> **SUPPLIED DATA**:
*** Block opens ***

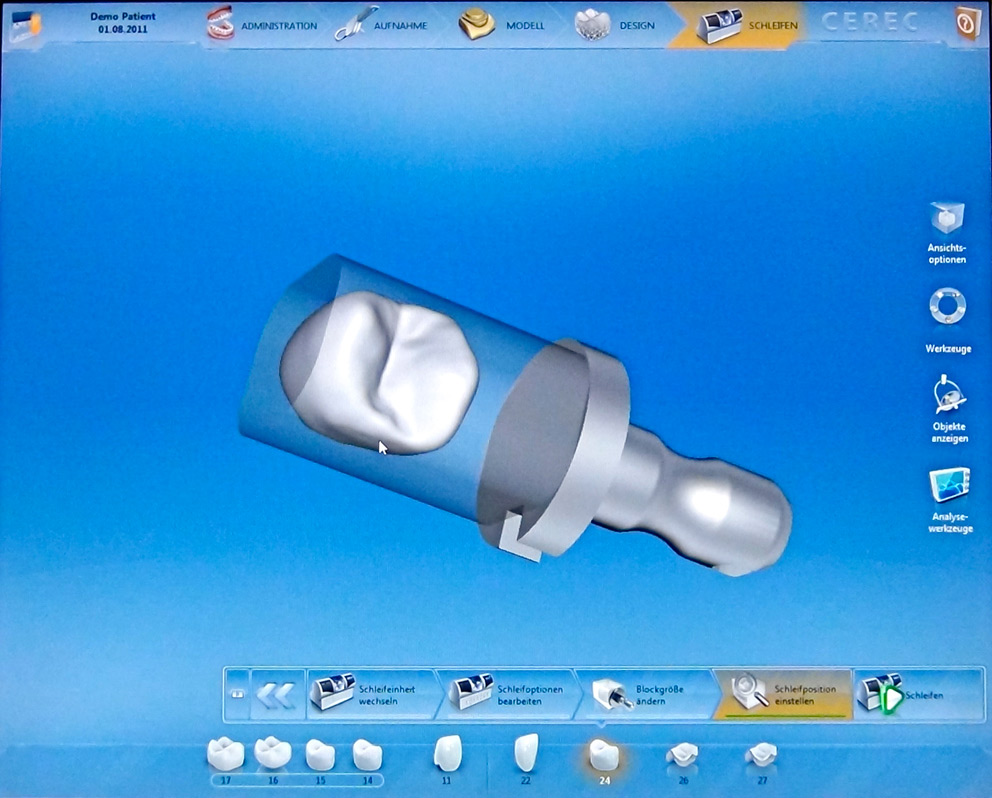Click the help icon at top right
The width and height of the screenshot is (992, 798).
click(x=967, y=24)
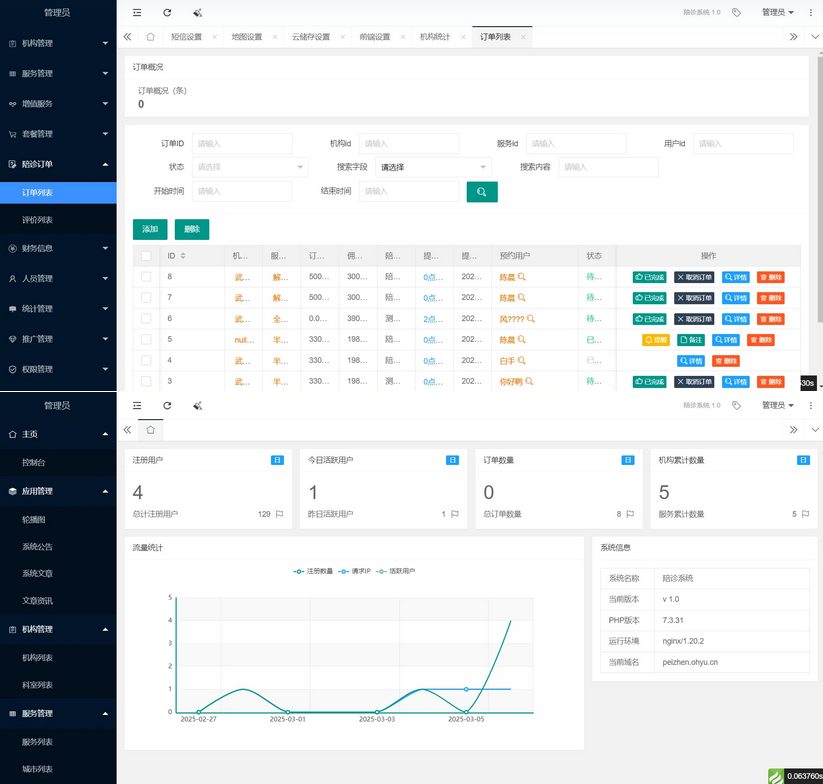Click the refresh icon in the top toolbar
The width and height of the screenshot is (823, 784).
167,13
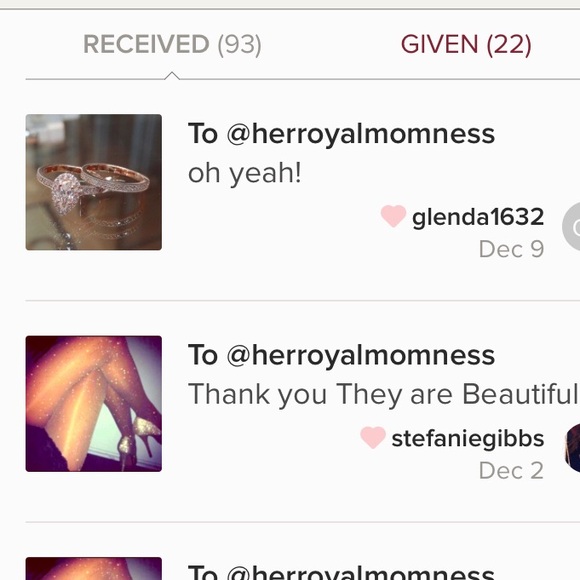Open the third partially visible listing thumbnail

tap(94, 569)
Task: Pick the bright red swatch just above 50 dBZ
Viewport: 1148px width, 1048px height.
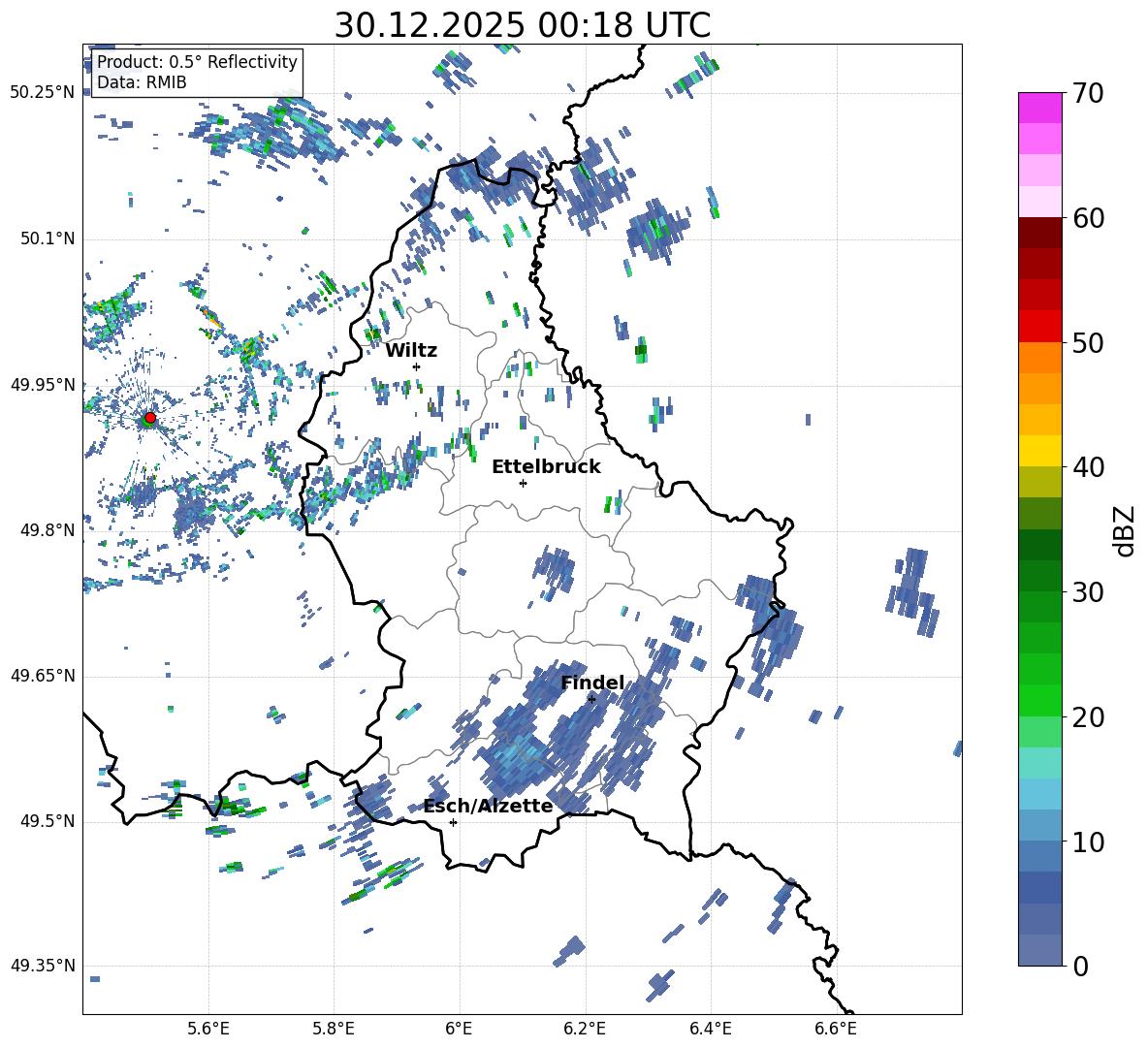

*** Block closes ***

> **HOW TO COMPLETE THIS TASK**: Please copy exactly the lines from the one containing "Task: Pick the" through the last line of the records above, both included, and leave out any pictures.

> **TASK RESPONSE**:
Task: Pick the bright red swatch just above 50 dBZ
Viewport: 1148px width, 1048px height.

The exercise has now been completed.